Extra kalk en koolstof

Beide installaties verwerken de vloeibare kalvergier tot een vaste meststof. Het afvalwater van de installaties belandt in het riool en komt uiteindelijk op een zuiveringsinstallatie terecht. Het waterschap zuivert het daar samen met al het andere afvalwater dat via het riool wordt aangevoerd. In de nieuwe vergunningen staan strengere eisen dan in de tijdelijke vergunningen omdat de installaties volgens het waterschap met betaalbare technieken kunnen voldoen aan de normen voor het afvalwater uit de oorspronkelijke vergunning. Daarvoor moet men extra koolstof en kalk toevoegen.

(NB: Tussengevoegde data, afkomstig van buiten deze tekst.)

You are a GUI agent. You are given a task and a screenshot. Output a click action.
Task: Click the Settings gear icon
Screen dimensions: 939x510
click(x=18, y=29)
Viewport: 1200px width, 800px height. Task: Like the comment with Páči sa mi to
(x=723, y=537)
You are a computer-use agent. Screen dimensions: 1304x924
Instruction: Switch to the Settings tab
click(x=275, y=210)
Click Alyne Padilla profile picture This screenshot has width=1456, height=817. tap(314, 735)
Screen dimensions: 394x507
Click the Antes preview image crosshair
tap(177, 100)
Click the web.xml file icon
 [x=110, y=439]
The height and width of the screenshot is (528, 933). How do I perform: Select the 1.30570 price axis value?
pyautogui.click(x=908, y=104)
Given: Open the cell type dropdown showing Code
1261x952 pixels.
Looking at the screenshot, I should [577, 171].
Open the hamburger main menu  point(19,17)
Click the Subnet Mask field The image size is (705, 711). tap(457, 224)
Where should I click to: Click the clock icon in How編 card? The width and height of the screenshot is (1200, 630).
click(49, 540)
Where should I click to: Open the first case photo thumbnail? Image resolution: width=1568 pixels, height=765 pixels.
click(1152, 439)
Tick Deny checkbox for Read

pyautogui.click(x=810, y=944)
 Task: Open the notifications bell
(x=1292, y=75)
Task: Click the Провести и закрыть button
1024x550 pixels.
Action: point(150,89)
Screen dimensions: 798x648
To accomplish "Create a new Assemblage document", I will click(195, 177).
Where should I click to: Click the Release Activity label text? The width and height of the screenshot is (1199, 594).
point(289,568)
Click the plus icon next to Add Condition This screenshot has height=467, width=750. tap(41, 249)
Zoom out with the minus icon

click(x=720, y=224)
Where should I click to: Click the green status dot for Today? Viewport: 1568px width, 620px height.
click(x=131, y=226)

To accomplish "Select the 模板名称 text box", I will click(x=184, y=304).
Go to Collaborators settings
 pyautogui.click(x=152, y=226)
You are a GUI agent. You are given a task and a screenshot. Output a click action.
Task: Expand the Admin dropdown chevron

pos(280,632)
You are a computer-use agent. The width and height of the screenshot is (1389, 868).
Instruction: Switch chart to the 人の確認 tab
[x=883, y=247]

Geen vergunning voor uitbreiding

Beide installaties mogen op grond van de nieuwe vergunning ruim 187 miljoen liter afvalwater per jaar lozen. Dat is volgens Waterschap Vallei & Eem voldoende om in de huidige opzet te kunnen functioneren. Op grond van de vergunning uit 2001 mag de installatie in Stroe ongeveer 260 miljoen liter lozen. De Stichting had voor de installatie in Stroe een vergunning voor deze hoeveelheid aangevraagd. Dat is de hoeveelheid die na uitbreiding van de installatie nodig zou zijn. Het waterschap wil deze hoeveelheid nu niet toestaan omdat dan de totale hoeveelheid geloosde verontreinigingen dan te hoog wordt. Het afvalwater van de installatie gaat nu via een leiding naar de rioolwaterzuivering in Harderwijk, maar zal in 2007 naar de rioolwaterzuivering in Ede worden gepompt. Het afvalwater komt dan nadat het is gezuiverd in het Valleikanaal terecht. De meeste vervuiling is dan uit het afvalwater gehaald, maar een rioolwaterzuivering haalt niet alle vervuiling uit het rioolwater. Ongeveer 10 tot 30 % van de zware metalen blijft in het gezuiverde water achter. De zink- en koperconcentraties in de Noordelijke Spoorsloot in Ede, waarin het gezuiverde water terechtkomt zijn al hoog. Wil het waterschap aan de normen blijven voldoen, dan mag er zeker niet meer veel zink en koper via het gezuiverde water worden geloosd.

Beroep mogelijk

De installatie in Stroe mag tussen de 25.000 en 60.000 liter afvalwater per uur lozen. Als er veel regenwater via het riool wordt afgevoerd mag de installatie max. 25.000 liter per uur lozen. Dat is in de praktijk maar op drie dagen per jaar. Op andere dagen mag men afhankelijk van hoeveelheid regen tussen de 25.000 en 60.000 liter per uur afvoeren. De Stichting Mestverwerking Gelderland wilde continu 40.000 liter per uur kunnen afvoeren. Het waterschap verwacht dat de hoeveelheden uit de vergunning in de praktijk geen problemen zullen opleveren.

De vergunningen treden op waarschijnlijk in september in werking en zijn tien jaar geldig. De Stichting kan in beroep gaan bij de Raad van State tegen de verleende vergunningen en ook uitstel voor het inwerkingtreden aanvragen.